::: THE INPUT :::

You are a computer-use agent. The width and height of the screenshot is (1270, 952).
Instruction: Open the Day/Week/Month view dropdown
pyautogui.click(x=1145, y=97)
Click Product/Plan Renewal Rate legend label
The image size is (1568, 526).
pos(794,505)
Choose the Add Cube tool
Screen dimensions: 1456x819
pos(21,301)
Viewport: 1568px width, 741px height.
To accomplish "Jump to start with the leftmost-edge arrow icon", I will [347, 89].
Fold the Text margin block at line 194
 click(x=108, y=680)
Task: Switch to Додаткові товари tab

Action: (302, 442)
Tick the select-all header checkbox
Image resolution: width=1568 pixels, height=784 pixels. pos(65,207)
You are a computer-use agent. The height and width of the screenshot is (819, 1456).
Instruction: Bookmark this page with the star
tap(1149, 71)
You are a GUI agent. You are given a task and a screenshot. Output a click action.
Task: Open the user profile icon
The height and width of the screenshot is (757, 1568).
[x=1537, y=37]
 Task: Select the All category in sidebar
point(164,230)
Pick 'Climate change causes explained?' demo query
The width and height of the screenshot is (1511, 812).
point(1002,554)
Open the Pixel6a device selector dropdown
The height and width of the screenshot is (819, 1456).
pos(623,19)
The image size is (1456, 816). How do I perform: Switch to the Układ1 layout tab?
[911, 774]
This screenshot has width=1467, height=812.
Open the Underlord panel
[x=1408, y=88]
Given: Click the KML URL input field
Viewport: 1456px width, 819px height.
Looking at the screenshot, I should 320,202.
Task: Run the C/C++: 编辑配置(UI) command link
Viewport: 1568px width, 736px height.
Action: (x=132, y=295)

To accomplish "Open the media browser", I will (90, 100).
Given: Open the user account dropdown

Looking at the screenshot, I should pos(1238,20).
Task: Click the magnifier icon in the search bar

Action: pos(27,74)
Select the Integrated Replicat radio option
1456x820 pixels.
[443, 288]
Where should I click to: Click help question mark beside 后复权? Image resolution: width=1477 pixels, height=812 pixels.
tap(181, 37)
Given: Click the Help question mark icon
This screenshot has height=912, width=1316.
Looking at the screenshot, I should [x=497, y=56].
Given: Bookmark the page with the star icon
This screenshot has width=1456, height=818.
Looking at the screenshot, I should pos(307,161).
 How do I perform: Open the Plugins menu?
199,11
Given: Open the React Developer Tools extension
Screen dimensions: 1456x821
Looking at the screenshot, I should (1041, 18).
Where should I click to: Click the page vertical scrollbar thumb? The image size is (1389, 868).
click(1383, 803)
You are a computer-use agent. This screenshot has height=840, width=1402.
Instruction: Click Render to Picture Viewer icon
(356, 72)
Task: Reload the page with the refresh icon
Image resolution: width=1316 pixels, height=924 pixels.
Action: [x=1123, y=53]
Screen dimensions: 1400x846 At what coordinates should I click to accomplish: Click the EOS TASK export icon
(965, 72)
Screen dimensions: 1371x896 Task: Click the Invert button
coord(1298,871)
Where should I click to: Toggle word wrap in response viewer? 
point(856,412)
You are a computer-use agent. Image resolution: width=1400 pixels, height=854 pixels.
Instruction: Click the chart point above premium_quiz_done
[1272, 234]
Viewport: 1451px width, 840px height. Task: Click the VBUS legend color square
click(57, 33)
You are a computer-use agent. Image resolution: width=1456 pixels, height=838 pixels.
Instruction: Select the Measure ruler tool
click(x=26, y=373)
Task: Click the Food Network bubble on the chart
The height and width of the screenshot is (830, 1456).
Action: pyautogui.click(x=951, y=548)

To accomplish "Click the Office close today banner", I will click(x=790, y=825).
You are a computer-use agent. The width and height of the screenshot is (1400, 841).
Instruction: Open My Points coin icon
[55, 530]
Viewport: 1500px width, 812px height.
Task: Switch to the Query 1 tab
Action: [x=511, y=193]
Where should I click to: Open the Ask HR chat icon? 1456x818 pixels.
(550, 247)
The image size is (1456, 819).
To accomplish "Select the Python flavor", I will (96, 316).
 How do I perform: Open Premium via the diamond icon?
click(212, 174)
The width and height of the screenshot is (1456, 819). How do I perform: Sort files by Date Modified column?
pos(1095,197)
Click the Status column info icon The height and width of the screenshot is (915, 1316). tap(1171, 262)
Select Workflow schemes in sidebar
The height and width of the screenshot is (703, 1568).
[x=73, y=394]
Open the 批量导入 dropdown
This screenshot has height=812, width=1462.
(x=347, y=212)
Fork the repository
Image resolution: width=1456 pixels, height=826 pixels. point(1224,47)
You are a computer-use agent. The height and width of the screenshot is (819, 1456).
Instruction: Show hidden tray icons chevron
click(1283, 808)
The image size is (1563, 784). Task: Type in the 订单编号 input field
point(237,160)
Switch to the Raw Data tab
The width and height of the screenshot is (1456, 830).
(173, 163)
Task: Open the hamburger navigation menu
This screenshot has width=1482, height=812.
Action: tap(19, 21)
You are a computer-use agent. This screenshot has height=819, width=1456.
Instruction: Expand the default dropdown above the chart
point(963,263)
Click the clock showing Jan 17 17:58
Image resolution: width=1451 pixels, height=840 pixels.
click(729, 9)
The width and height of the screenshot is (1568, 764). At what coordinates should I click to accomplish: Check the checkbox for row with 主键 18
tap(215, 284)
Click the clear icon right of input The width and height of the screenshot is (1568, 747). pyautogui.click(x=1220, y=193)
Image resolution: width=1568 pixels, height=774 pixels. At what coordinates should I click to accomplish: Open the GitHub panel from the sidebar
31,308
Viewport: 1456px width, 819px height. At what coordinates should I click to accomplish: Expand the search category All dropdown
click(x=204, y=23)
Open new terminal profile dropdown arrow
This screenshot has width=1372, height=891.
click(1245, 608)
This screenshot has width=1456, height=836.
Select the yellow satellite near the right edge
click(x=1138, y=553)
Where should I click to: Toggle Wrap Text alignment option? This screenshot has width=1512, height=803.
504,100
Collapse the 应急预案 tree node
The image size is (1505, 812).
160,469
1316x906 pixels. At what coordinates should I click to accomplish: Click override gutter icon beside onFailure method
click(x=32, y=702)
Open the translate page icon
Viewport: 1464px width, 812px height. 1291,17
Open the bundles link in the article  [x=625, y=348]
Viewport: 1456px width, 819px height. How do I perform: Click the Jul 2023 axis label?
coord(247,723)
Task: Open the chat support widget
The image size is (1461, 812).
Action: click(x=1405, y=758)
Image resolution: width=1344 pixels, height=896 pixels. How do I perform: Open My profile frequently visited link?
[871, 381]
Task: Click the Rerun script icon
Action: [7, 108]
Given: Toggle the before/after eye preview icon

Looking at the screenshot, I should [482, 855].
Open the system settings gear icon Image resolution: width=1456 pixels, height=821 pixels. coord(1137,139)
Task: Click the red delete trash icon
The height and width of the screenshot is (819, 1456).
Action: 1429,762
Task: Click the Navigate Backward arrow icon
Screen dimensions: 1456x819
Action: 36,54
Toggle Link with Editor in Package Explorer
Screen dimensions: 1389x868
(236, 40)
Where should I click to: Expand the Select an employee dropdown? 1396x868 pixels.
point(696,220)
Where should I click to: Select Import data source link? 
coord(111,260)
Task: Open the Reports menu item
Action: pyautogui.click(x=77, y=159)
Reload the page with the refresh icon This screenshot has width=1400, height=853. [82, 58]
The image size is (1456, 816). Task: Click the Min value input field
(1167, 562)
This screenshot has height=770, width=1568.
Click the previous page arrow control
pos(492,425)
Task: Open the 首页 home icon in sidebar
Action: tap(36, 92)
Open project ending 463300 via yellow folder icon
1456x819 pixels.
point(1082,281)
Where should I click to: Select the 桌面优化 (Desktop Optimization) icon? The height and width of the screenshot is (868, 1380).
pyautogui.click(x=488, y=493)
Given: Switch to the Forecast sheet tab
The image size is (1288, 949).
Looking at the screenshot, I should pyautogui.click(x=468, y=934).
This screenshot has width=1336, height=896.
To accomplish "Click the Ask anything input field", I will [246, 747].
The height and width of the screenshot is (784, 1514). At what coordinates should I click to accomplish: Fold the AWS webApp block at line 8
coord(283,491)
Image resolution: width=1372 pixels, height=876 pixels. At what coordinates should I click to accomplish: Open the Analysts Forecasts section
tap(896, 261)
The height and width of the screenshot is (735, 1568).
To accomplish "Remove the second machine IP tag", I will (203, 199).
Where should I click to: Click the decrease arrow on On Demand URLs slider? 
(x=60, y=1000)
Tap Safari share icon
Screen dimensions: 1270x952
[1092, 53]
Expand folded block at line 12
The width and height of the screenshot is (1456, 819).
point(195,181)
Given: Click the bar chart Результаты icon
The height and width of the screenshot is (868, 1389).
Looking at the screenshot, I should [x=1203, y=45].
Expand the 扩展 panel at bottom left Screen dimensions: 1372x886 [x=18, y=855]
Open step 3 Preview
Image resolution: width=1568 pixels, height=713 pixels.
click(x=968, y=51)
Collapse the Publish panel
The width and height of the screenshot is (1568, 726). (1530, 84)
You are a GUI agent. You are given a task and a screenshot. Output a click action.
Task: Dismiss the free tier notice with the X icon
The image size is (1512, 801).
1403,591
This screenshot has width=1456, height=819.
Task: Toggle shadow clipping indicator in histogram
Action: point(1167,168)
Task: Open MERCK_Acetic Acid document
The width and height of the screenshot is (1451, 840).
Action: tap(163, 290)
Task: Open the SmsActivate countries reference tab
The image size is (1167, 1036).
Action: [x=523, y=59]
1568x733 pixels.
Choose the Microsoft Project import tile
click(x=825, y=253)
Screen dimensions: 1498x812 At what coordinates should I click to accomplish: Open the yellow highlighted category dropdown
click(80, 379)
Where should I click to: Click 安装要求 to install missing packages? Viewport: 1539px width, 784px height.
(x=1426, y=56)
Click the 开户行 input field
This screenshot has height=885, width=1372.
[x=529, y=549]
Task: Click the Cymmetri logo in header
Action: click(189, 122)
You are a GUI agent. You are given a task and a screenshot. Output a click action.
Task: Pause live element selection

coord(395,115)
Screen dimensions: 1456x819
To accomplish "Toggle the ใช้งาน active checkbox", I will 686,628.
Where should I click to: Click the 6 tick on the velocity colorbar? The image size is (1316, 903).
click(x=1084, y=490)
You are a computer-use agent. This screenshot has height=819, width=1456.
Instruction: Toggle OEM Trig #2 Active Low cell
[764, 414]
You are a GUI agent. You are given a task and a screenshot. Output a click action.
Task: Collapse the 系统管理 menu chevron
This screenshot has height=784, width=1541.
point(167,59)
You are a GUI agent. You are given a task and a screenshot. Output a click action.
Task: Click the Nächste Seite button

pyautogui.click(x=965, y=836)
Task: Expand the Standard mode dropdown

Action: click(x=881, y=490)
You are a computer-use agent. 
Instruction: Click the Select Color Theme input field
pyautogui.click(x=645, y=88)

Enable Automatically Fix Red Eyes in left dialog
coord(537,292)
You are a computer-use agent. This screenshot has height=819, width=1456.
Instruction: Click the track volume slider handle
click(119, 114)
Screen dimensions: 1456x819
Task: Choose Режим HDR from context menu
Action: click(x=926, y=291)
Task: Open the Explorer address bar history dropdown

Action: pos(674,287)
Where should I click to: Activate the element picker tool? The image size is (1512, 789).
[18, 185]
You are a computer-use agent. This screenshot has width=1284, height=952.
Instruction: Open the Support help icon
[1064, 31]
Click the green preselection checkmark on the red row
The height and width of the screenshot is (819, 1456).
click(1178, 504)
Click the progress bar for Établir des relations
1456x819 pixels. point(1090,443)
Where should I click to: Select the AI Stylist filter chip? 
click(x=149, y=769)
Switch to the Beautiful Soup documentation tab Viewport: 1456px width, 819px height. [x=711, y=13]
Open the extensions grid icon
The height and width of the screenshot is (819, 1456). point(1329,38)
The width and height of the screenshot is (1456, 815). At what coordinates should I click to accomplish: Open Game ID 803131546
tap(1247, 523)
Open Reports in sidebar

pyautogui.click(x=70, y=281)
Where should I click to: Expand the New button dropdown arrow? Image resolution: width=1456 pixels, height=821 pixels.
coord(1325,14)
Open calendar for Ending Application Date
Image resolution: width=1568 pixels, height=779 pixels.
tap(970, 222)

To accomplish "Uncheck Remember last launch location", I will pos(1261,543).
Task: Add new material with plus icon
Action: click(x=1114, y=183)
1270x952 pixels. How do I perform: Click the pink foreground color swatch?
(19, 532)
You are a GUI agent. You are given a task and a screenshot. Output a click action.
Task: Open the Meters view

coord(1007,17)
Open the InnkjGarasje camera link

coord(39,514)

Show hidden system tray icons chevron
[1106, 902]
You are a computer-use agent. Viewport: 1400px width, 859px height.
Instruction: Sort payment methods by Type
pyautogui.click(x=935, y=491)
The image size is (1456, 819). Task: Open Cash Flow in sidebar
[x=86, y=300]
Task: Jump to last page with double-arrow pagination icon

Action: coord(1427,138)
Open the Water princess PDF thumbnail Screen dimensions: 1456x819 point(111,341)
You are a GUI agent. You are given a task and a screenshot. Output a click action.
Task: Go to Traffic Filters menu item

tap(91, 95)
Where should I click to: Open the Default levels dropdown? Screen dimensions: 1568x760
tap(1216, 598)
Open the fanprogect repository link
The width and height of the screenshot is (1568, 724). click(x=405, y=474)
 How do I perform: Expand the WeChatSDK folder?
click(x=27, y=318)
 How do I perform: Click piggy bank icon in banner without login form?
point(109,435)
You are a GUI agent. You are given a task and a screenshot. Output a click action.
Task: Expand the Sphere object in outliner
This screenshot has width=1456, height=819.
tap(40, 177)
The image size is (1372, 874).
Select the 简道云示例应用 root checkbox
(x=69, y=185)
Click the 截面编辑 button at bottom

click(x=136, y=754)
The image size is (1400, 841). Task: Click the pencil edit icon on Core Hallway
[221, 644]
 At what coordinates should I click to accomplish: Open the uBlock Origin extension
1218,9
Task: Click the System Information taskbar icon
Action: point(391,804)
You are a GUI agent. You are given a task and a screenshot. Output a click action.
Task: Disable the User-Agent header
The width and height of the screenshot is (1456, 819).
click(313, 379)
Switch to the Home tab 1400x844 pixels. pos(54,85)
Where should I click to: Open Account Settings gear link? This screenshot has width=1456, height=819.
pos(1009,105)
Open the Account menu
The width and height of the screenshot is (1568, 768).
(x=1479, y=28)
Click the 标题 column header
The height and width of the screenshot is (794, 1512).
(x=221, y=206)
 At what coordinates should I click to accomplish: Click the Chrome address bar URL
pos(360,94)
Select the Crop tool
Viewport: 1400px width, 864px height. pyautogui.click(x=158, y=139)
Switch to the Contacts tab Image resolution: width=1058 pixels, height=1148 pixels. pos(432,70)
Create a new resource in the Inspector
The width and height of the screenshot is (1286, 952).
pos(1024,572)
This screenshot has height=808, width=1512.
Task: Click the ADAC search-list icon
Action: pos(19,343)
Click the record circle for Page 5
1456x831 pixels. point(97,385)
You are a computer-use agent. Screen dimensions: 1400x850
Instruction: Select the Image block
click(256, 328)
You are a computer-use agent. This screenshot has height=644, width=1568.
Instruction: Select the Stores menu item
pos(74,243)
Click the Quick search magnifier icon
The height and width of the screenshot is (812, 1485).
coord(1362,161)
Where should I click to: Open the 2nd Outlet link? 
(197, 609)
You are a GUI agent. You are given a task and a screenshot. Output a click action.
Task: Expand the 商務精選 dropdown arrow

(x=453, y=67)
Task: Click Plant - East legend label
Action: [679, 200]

:::

Starting at the line that has "Fork the repository" and ending at the line that has "Switch to the Raw Data tab", please write out the lines above exactly, leaving out all others.

Fork the repository
Image resolution: width=1456 pixels, height=826 pixels. point(1224,47)
You are a computer-use agent. The height and width of the screenshot is (819, 1456).
Instruction: Show hidden tray icons chevron
click(1283, 808)
The image size is (1563, 784). Task: Type in the 订单编号 input field
point(237,160)
Switch to the Raw Data tab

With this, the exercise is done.